## HOW TO COMPLETE THIS TASK
Tally the lines of the entries below that hold the word "computer", and please give only the total.

[Screenshot grounding data]
----------------------------------------

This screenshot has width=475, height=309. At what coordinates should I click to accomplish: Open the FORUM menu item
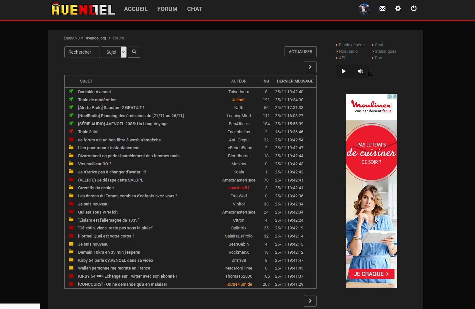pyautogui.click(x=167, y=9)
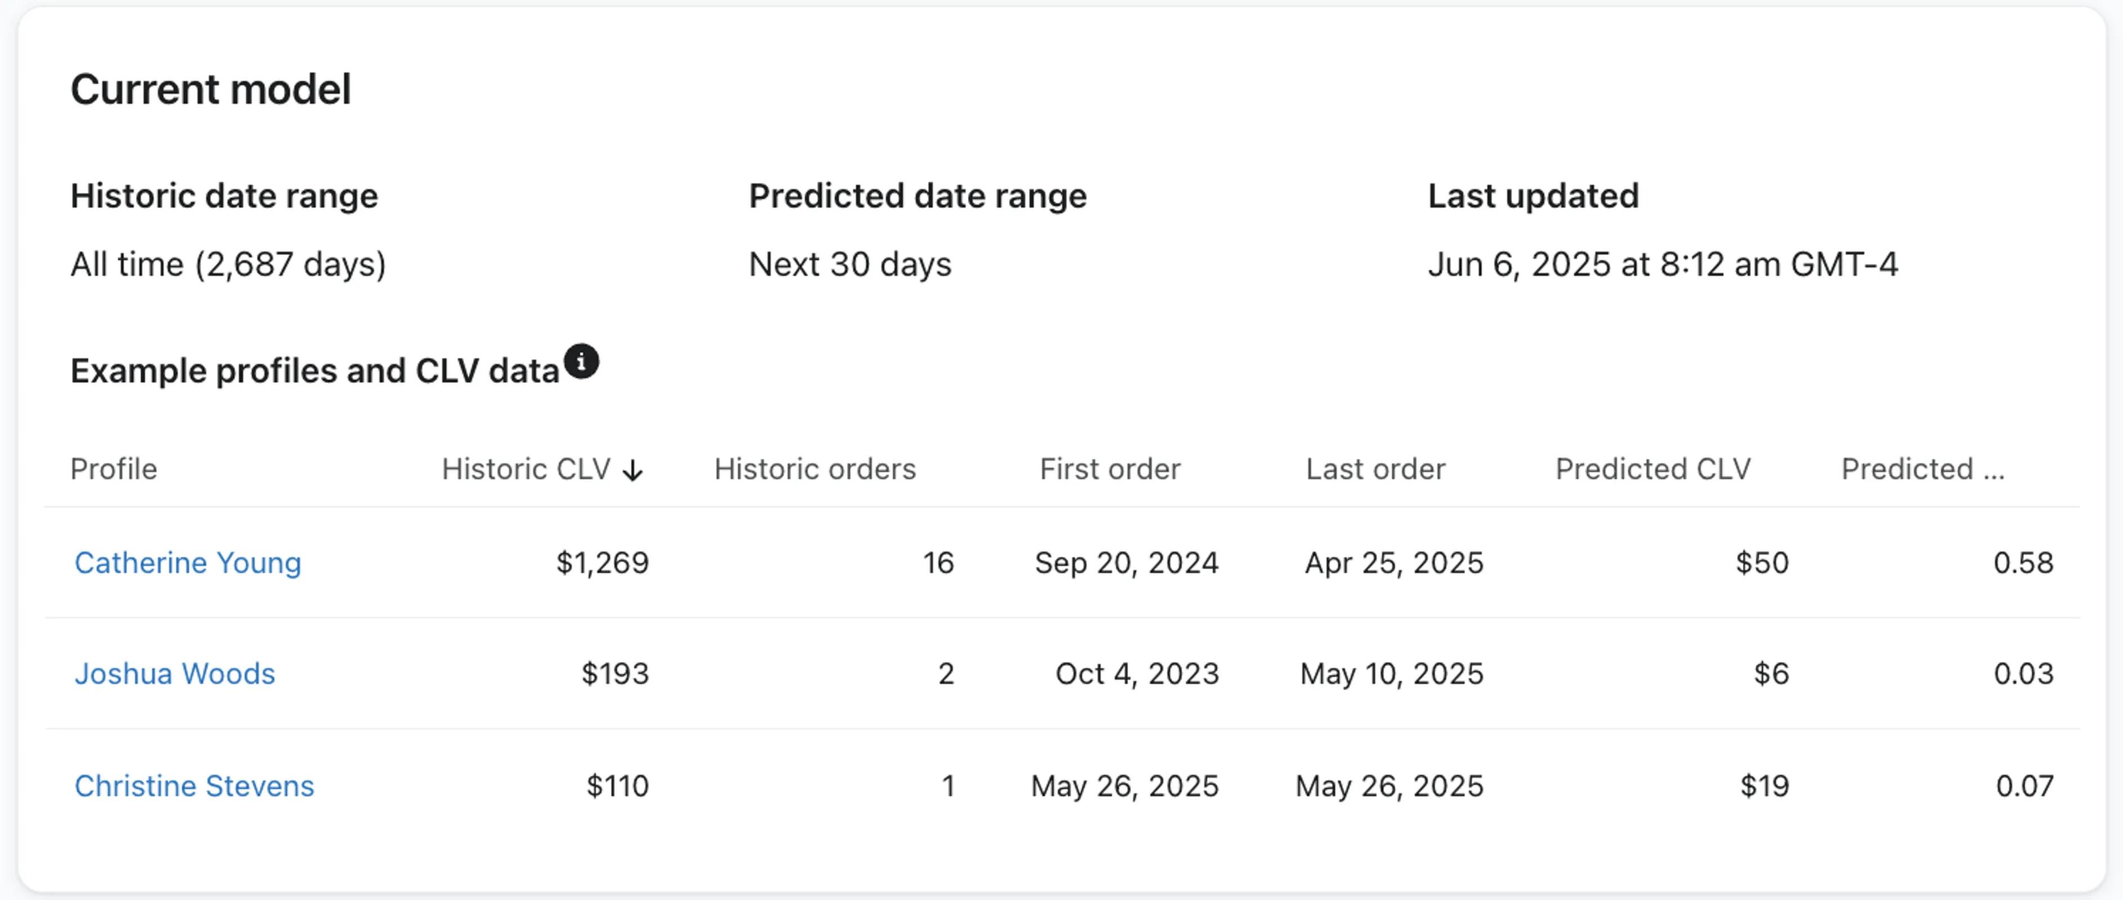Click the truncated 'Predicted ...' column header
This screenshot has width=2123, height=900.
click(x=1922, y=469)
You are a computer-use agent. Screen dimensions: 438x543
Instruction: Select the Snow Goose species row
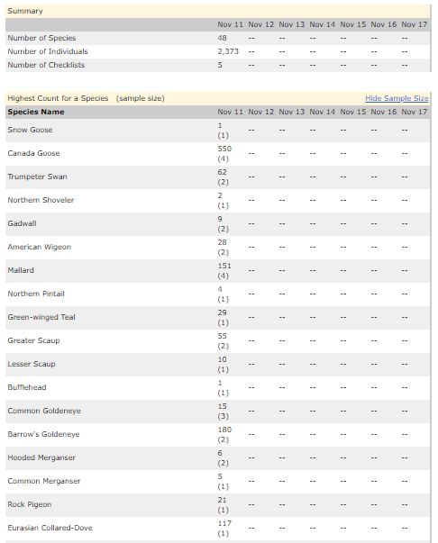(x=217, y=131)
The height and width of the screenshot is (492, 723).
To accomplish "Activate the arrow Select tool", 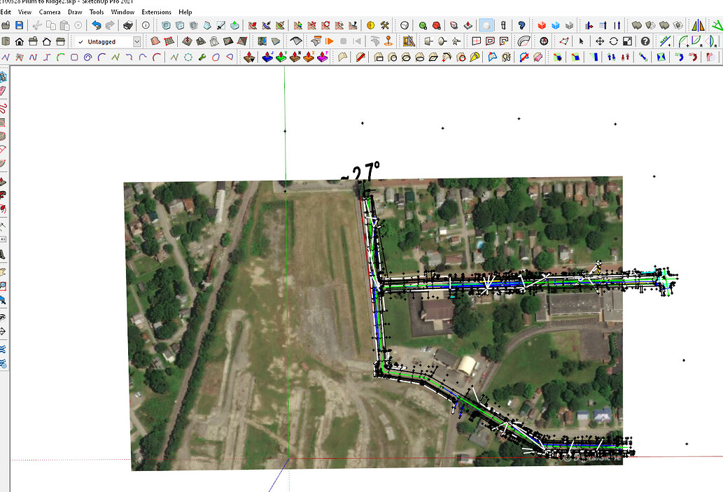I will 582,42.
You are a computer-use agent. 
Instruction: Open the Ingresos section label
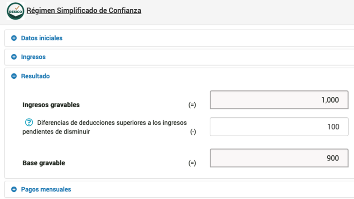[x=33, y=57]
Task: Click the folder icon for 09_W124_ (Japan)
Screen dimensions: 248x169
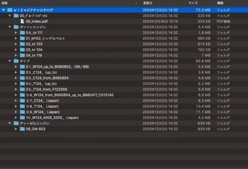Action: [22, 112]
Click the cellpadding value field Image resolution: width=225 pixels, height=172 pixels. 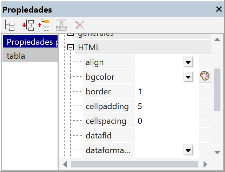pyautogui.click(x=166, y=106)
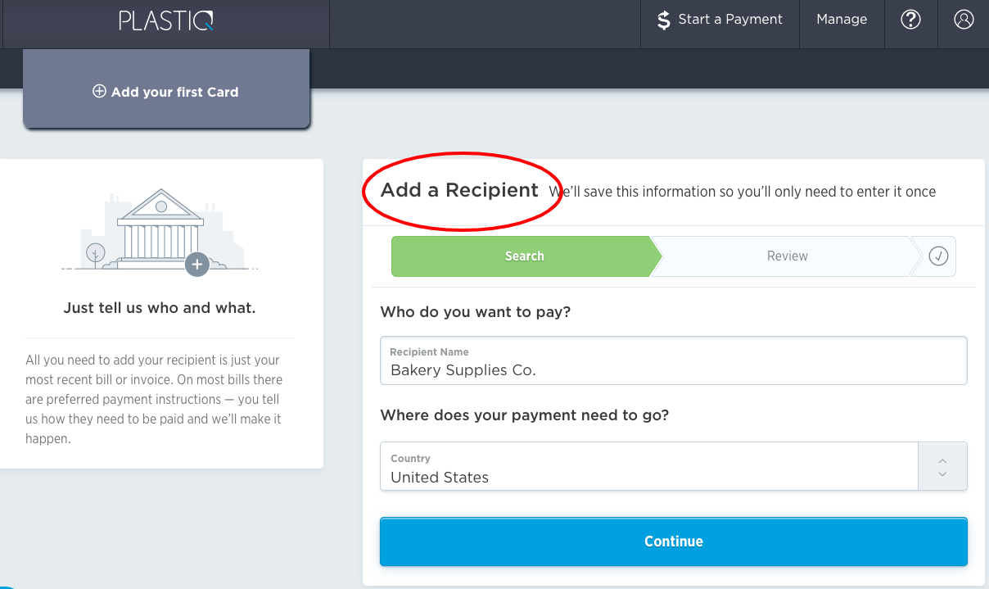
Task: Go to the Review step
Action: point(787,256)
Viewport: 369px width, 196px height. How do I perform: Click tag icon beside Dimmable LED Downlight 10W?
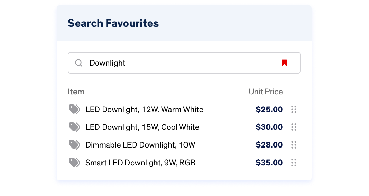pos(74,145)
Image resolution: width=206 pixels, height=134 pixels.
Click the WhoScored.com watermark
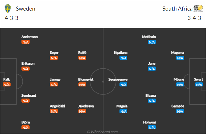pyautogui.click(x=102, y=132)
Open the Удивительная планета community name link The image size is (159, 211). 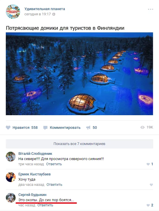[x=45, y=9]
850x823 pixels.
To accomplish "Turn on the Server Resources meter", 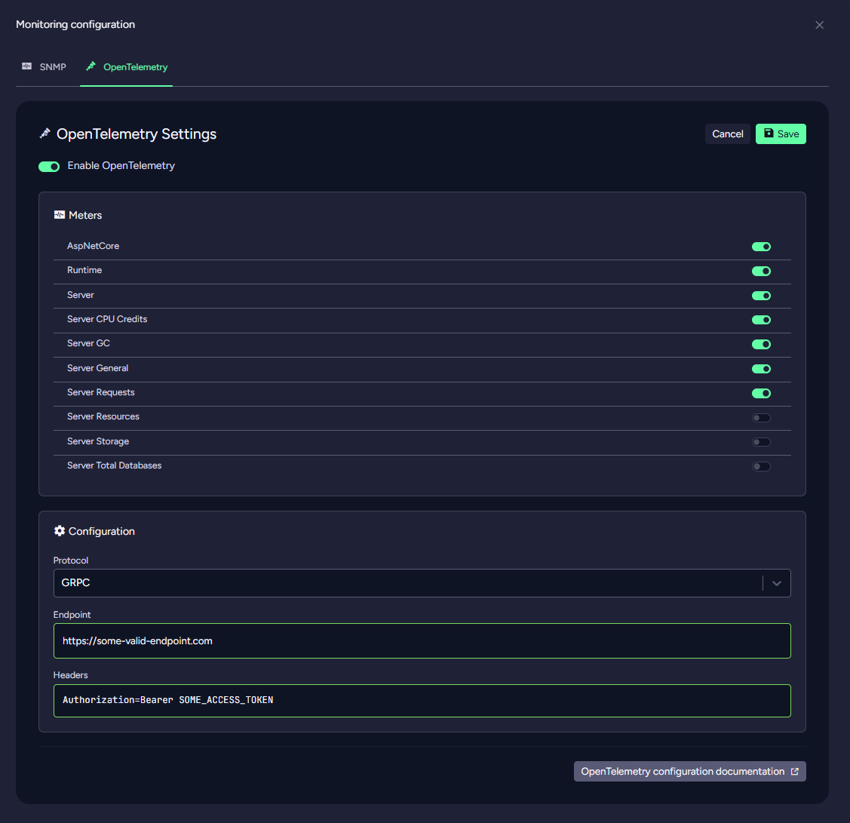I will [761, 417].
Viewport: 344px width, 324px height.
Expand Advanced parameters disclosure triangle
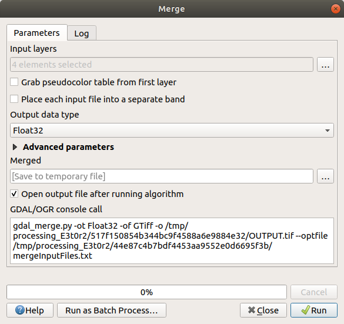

----------------------------------------

## WRITTEN ANSWER
2